--- QUESTIONS ON THE MATERIAL ---
A - Answer these from the garden post, each on its own line:
(i) How far from the trunk of a black walnut does the toxic zone reach?
(ii) At what times do the deer do most of their grazing?
(iii) What ingredients go into the homemade deer repellent spray?
B - Decide whether each statement agrees with the garden post, and support each yes or no with the deciding words quoted from it:
(i) The garden lay outside the toxic zone of the neighbor's walnut trees.
(ii) The deer left the daylilies alone.
(iii) One application of the repellent spray lasted through rain.

START TEXT SEGMENT

5/07/2012

Garden Pt. 2 - Oh Dear, Deer!

Gardening always presents challenges that one must constantly surmount. The weather is always an unknown from year to year. Blights and infestations crop up. But our biggest hindrance for quite a few years of gardening was black walnut trees. Our neighbor had several mature walnut trees growing adjacent to our garden. We were unable to grow tomatoes, except in pots, because of the juglone which is in the leaves and roots of black walnuts. Potatoes were also impossible. Juglone is toxic or root-stunting to many plants. The plants would start out nicely but within a month or so start turning sickly and die. The toxic zone is 50-60 feet from the trunk of a tree and our garden was well within that zone. In autumn the walnuts would fall into our compost pile and it well should have been a hard hat zone as well! They are black messy things once the shell is broken open and stain anything they touch. As you can imagine the only ones happy about it were the squirrels which we have in abundance. They will bury the walnuts anywhere they please and those walnuts easily sprout, but don't appear until they have established thick roots that are about a foot deep. We were never so happy as gardeners the day the last black walnut tree was cut down! It took a couple more years but eventually we were able to grow tomatoes successfully.

Then three or four years ago we were faced with another issue. Deer started showing up in our yard. Within a block or two there are several small wooded hills where deer have established themselves and grown in population. The younger ones have never lived outside their little urban zone so are quite tame and unaware that there is a wider world available to them outside our neighborhood. Naturally there is plenty of vegetation available for them to feed on and our garden is one of their buffets. They do most of their grazing at night or in the early morning. Almost every day there would be new hoof prints in the garden beds, damage to plants and occasionally deer droppings in the yard. It had gotten so bad that by last year we'd nearly given up on the idea of even attempting to have a garden. It wasn't just the vegetables but flowers and shrubs as well. There were a handful of things they didn't touch: coneflowers, my blue hydrangea, daylilies, daffodils, peonies, marigolds and lilacs. Everything else was fair game.

My first attempt to make the buffet less inviting was brewing up some homemade deer repellent spray. Not only is it repellent to deer but to me as well. Phew! Stinky stuff. There are several recipes you can find around the internet. The one I use involves a concoction of raw eggs, garlic and hot peppers which is left to ferment for a few days until it is a godawful reeking putrid potion. Then it gets sprayed around all the plants you want to protect. The problem is it stinks up the whole yard and when you're working in the garden you get it on your hands and have to worry about touching your face and getting hot pepper in your eyes and so on. At most it was a slight deterrent for a few days and had to be reapplied whenever there was rain. I made it in large batches and applied it with a gallon hand held sprayer.

END TEXT SEGMENT
START STORED DATA

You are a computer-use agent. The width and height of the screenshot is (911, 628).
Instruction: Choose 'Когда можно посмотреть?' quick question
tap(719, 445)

END STORED DATA

--- ANSWERS TO THE TASKS ---
A -
(i) 50-60 feet
(ii) At night or in the early morning
(iii) Raw eggs, garlic and hot peppers

B -
(i) No: "our garden was well within that zone"
(ii) Yes: "There were a handful of things they didn't touch: coneflowers, my blue hydrangea, daylilies, daffodils, peonies, marigolds and lilacs."
(iii) No: "had to be reapplied whenever there was rain"